Elongase gene and uses thereof
Abstract
The subject invention relates to the identification of a gene involved in the elongation of polyunsaturated fatty acids containing unsaturation at the carbon 9 position (i.e., “Δ9-elongase”) and to uses thereof. In particular, Δ9-elongase may be utilized, for example, in the conversion of linoleic acid (LA, 18:2n-6) to eicosadienoic acid (EDA, 20:2n-6). The production of dihomo-γ-linolenic acid (DGLA, 20:3n-6) from eicosadienoic acid (EDA, 20:2n-6), and arachidonic acid (AA, 20:4n-6) from dihomo-γ-linolenic acid (DGLA, 20:3n-6) is then catalyzed by Δ8-desaturase and Δ5-desaturase, respectively. AA or polyunsaturated fatty acids produced therefrom may be added to pharmaceutical compositions, nutritional compositions, animal feeds, as well as other products such as cosmetics.
Claims
exact text as granted — not AI-modified1 . An isolated nucleic acid molecule comprising or complementary to a nucleotide sequence encoding a polypeptide having elongase activity, wherein the amino acid sequence of said polypeptide has at least about 80% sequence identity to the amino acid sequence comprising SEQ ID NO:2.
2 . An isolated nucleotide sequence comprising or complementary to at least about 80% of the nucleotide sequence comprising SEQ ID NO:1.
3 . The isolated nucleotide sequence of claim 2 wherein said sequence comprises SEQ ID NO:1.
4 . The isolated nucleotide sequence of claim 2 or 3 wherein said sequence encodes a functionally active elongase which utilizes a polyunsaturated fatty acid as a substrate.

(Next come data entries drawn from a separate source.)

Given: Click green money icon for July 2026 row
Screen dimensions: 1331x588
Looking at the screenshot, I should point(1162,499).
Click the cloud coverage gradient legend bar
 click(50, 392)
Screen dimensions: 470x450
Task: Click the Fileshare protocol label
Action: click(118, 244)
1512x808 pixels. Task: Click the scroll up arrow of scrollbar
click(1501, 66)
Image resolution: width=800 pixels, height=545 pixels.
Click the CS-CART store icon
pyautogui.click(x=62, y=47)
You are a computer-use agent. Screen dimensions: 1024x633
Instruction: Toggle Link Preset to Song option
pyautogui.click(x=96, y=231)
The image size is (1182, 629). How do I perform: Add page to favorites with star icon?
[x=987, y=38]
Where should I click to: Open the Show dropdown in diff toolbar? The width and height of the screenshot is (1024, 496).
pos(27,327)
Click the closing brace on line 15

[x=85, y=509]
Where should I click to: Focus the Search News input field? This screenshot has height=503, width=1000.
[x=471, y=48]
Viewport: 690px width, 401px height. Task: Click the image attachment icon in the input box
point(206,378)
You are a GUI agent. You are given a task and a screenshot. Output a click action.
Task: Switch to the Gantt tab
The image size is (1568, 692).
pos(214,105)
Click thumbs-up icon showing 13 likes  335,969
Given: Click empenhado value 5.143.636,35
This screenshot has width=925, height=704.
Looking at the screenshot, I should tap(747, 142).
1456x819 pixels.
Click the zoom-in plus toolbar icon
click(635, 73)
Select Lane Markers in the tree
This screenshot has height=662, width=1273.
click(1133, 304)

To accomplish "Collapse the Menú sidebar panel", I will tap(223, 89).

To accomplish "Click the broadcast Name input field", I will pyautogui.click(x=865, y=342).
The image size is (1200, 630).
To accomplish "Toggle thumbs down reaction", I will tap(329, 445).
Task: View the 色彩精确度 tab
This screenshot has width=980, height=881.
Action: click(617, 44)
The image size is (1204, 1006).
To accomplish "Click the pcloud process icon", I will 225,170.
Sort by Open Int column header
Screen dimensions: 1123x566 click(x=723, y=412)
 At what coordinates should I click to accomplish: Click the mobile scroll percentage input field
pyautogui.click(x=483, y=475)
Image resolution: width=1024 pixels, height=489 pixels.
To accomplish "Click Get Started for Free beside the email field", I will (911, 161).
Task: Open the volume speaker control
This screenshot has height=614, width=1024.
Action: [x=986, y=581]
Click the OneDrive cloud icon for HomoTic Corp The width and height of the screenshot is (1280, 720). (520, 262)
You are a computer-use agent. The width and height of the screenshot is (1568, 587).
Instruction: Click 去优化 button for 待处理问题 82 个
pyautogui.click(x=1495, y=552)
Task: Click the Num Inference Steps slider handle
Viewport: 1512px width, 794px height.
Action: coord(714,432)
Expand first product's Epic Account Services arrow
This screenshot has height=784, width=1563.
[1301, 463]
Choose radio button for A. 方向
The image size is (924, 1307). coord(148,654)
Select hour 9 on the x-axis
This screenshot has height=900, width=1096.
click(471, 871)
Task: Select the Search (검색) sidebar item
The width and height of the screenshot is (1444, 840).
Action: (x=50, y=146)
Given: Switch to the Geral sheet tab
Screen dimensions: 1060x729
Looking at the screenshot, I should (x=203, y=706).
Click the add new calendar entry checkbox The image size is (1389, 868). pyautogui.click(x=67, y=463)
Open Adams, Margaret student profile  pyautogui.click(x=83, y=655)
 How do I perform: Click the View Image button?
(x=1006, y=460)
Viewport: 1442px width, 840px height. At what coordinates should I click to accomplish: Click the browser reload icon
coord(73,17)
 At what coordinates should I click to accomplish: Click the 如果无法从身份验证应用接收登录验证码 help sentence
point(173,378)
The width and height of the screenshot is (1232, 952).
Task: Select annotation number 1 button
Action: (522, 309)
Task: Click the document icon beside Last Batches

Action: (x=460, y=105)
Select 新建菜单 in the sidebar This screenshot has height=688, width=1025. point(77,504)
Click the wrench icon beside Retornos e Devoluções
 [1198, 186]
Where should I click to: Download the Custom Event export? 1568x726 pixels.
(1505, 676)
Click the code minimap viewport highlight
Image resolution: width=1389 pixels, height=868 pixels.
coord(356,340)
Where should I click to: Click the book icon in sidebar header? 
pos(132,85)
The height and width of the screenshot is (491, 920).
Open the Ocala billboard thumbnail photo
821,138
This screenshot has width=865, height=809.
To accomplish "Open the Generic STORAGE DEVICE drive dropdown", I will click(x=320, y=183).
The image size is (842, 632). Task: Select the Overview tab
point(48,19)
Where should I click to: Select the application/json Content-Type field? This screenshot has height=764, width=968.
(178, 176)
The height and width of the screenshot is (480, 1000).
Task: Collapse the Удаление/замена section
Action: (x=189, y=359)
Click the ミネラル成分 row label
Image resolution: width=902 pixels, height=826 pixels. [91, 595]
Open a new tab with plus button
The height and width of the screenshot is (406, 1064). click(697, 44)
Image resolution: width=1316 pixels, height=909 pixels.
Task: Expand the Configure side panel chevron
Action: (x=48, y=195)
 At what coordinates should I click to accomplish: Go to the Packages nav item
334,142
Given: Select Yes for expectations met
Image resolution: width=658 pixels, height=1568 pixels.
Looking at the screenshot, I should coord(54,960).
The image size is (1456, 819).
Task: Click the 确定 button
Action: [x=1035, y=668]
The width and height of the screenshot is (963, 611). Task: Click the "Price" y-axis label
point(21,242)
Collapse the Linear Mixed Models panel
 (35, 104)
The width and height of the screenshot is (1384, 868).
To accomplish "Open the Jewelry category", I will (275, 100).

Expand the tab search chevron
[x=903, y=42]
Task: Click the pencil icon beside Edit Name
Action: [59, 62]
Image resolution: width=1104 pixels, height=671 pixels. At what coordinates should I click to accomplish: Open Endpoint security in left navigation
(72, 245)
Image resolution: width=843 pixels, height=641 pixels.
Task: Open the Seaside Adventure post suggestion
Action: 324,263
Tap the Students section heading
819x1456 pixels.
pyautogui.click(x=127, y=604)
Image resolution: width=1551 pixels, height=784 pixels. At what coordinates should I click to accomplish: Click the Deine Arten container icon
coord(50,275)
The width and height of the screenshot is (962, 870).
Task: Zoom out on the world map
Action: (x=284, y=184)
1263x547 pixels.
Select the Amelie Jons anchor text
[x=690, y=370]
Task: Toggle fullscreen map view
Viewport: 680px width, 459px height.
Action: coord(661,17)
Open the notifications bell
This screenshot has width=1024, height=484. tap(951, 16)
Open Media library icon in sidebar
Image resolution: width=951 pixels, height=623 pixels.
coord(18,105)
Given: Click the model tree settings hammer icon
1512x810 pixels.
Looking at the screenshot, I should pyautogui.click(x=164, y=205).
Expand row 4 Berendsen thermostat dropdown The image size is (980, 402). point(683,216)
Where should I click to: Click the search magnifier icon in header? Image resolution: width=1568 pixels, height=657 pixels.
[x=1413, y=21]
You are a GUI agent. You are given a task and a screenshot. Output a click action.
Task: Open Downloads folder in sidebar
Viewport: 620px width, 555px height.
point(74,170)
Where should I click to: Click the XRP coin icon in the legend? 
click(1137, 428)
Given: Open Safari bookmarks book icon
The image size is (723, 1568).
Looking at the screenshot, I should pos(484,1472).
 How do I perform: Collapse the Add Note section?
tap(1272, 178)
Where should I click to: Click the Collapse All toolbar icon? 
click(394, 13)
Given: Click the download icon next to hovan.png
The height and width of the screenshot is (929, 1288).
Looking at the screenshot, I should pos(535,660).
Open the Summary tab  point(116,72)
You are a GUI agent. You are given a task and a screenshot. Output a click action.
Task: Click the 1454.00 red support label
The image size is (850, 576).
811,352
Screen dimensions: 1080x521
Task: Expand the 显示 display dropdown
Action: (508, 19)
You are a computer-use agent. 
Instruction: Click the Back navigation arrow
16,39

5 . The nucleotide sequence of claim 4 wherein SEQ ID NO:1 is from Thraustochytrium aureum 7087.
6 . A purified polypeptide encoded by said nucleotide sequence of claim 1 , 2 or 3 .
7 . A purified polypeptide which elongates polyunsaturated fatty acids containing unsaturation at the carbon 9 position and has at least about 80% amino acid identity to an amino acid sequence comprising SEQ ID NO:2.
8 . A method of producing an elongase comprising the steps of:
a) isolating a nucleotide sequence comprising SEQ ID NO:1; b) constructing a vector comprising: i) said isolated nucleotide sequence operably linked to ii) a regulatory sequence; c) introducing said vector into a host cell for a time and under conditions sufficient for expression of said Δ9-elongase.
9 . The method of claim 8 wherein said host cell is selected from the group consisting of a eukaryotic cell and a prokaryotic cell.
10 . The method of claim 9 wherein said prokaryotic cell is selected from the group consisting of Escherichia coli , cyanobacteria and Bacillus subtilis.
11 . The method of claim 9 wherein said eukaryotic cell is selected from the group consisting of a mammalian cell, an insect cell, a plant cell and a fungal cell.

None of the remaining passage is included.